When OpenAI shipped GPT-5.6 on July 9, 2026, the headlines went to Sol, the flagship tier with the deepest reasoning and the benchmark charts. Read the GPT-5.6 announcement past the Sol numbers, though, and the model with the biggest production impact sits one row down. GPT-5.6 Terra costs $2.50 per million input tokens and $15 per million output tokens, and OpenAI positions it as competitive with GPT-5.5 at roughly half the price.
That one claim reframes the launch. If Terra matches GPT-5.5 on your workload, every request you still route to GPT-5.5 is spend you no longer need. Terra is not the budget compromise in the family; it is the new default production choice. Its arrival also marks the quiet end of GPT-5.5’s run as OpenAI’s workhorse model.
This guide covers what Terra is, how to treat the GPT-5.5 migration, when Sol earns twice the price, when Luna undercuts both, and how to regression-test the swap before your users ever see it.
TL;DR
gpt-5.6-terrais the balanced tier in the GPT-5.6 family, between the flagship Sol and the speed-focused Luna.- Pricing: $2.50 input / $15 output per 1M tokens. OpenAI positions Terra as competitive with GPT-5.5 at roughly half the cost.

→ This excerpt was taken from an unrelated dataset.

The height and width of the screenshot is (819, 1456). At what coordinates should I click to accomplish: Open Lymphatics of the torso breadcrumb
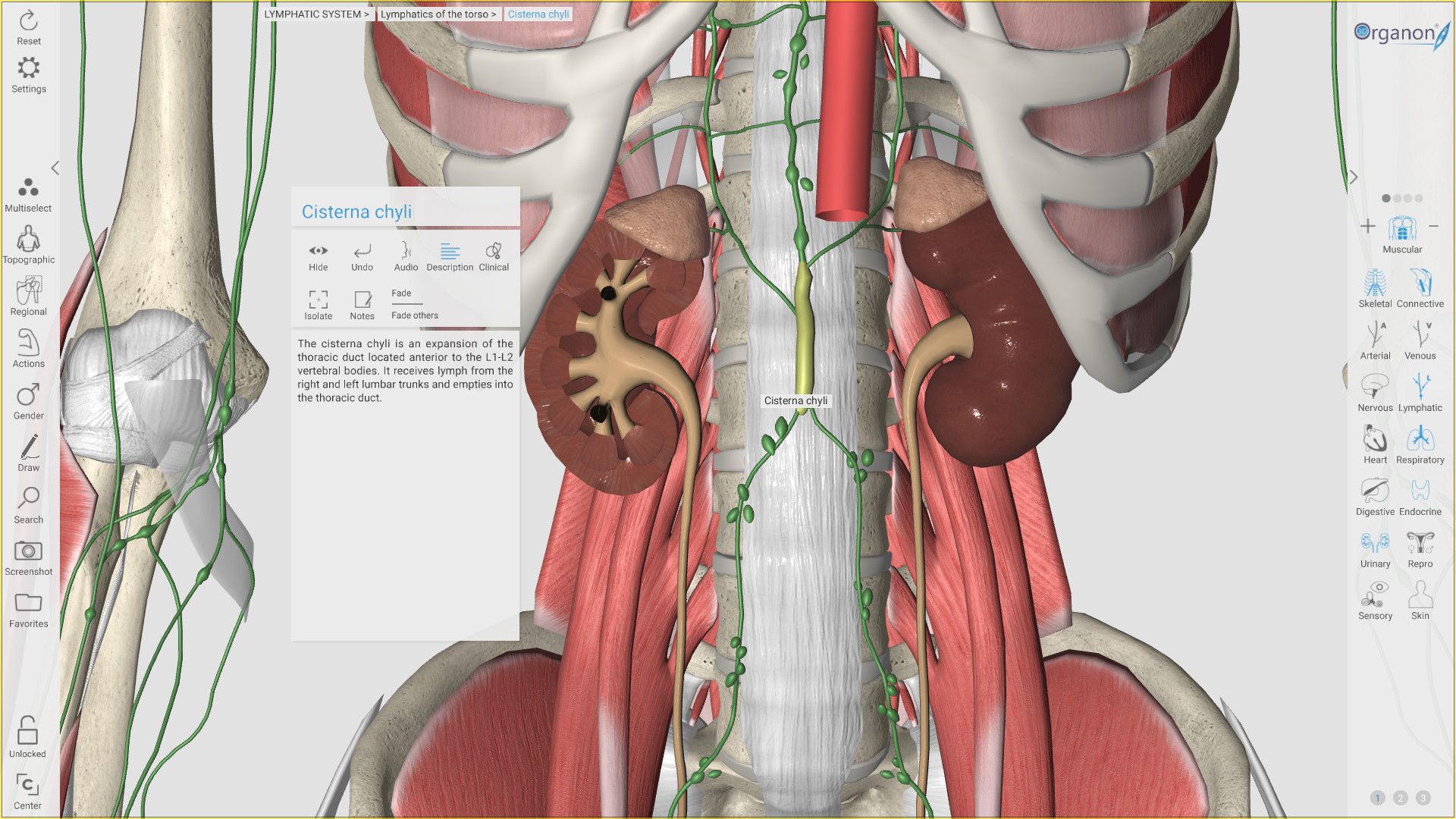click(438, 14)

- Free ChatGPT users now get Terra by default, a strong signal of OpenAI’s confidence in this tier.
- Migration from GPT-5.5 is “a tuning pass, not only a model-slug change” per OpenAI’s docs: test your current reasoning effort and one level lower, and expect shorter outputs.
- All three tiers share the full feature set: six reasoning effort levels, pro mode, explicit prompt caching, and the new Responses API capabilities.
- Before flipping production, run your saved prompt set against both
gpt-5-5andgpt-5.6-terrain Apidog and compare outputs and token counts side by side.
What GPT-5.6 Terra is
GPT-5.6 is three models in one generation. Sol is the flagship with the deepest reasoning. Luna is the fastest and cheapest, built for high-volume, latency-sensitive calls. Terra sits between them: enough reasoning depth for most production work, priced to undercut the model it replaces. The tier names are durable, and OpenAI says each tier will advance on its own cadence from here. Terra is a lane you can build around, not one-off launch branding.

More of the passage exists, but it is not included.